__What is needed__: Go over the data below line by line, and state how many lines contain the string "each". Give the number only.

------------------------

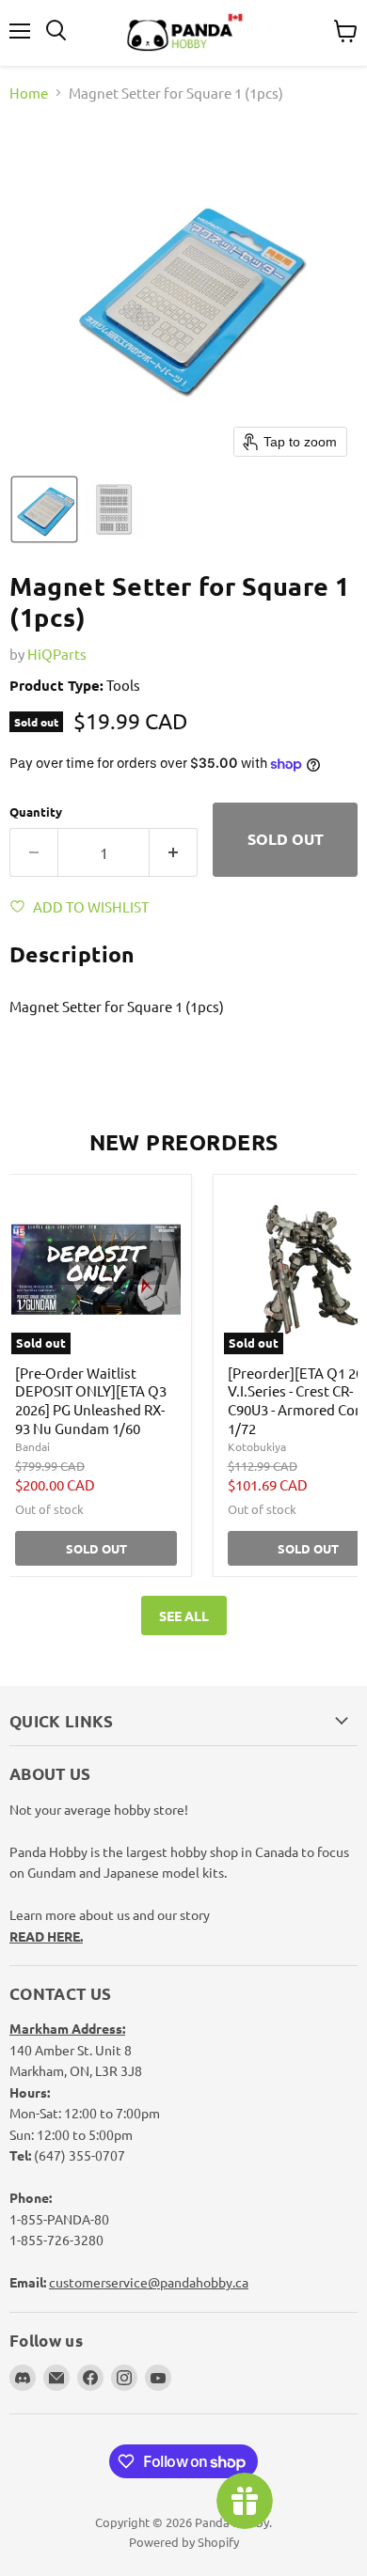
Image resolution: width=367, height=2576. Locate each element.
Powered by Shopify (184, 2542)
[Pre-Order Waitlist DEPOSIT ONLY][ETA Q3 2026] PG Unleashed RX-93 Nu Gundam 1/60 (91, 1400)
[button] (44, 509)
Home (28, 93)
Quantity (35, 811)
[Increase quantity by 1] (174, 852)
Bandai (32, 1446)
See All (184, 1615)
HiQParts (57, 654)
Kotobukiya (257, 1446)
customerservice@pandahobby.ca (148, 2281)
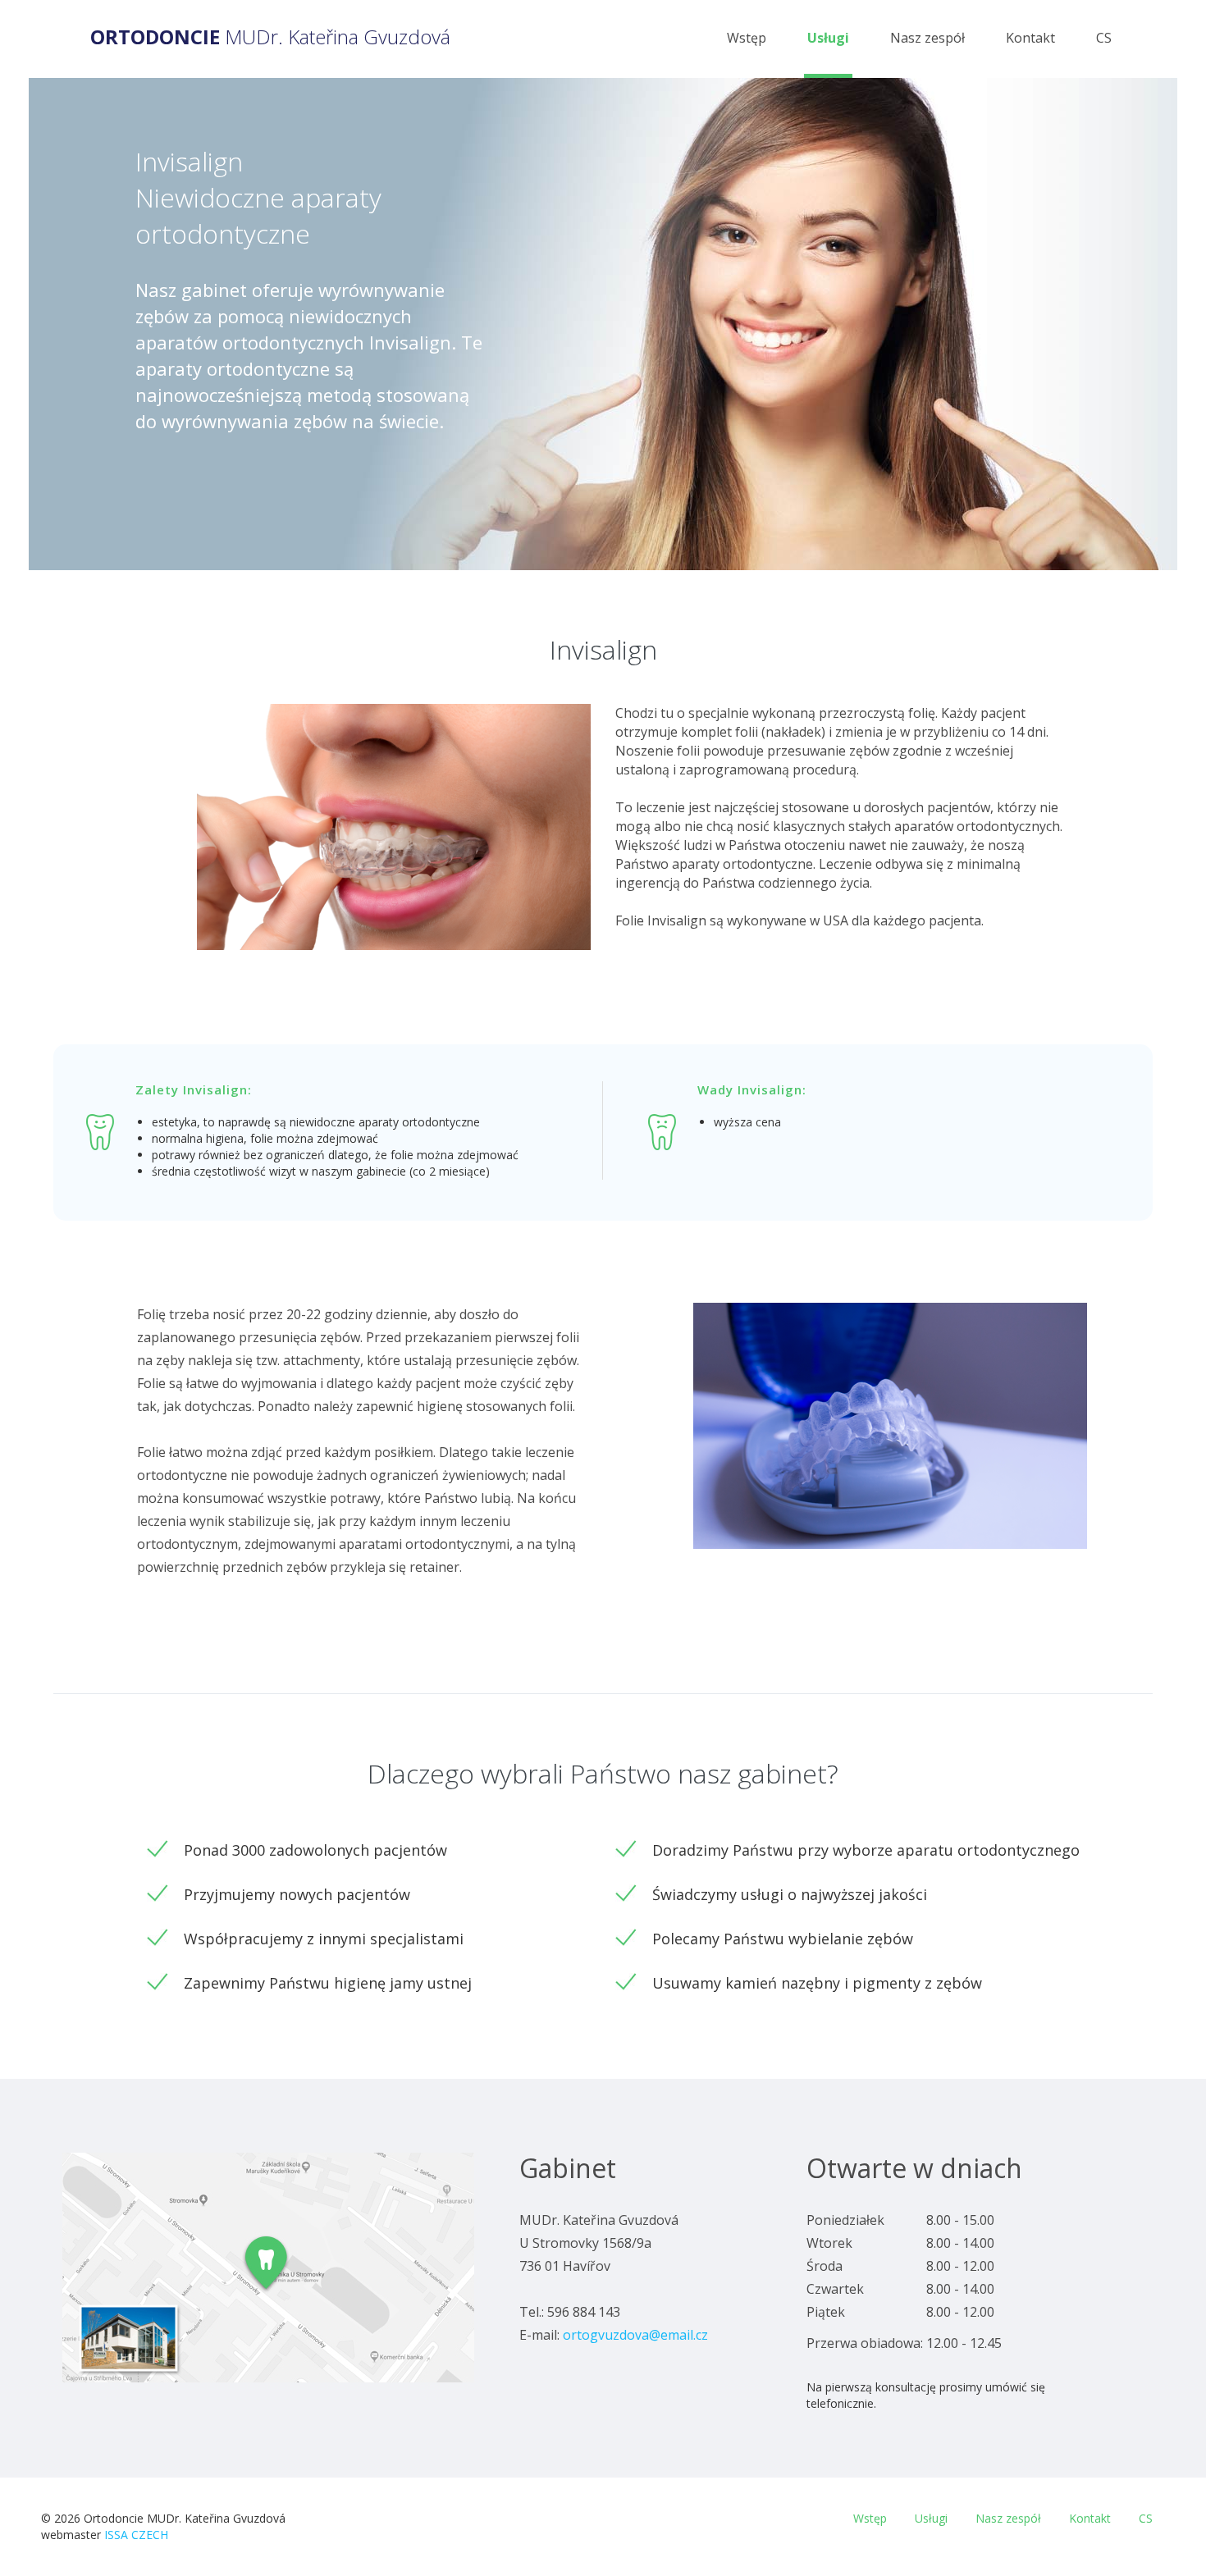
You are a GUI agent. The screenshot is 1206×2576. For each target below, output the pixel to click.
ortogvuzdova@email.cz (635, 2335)
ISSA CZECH (136, 2534)
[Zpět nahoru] (1163, 2541)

------------------------

__Answer section__: 2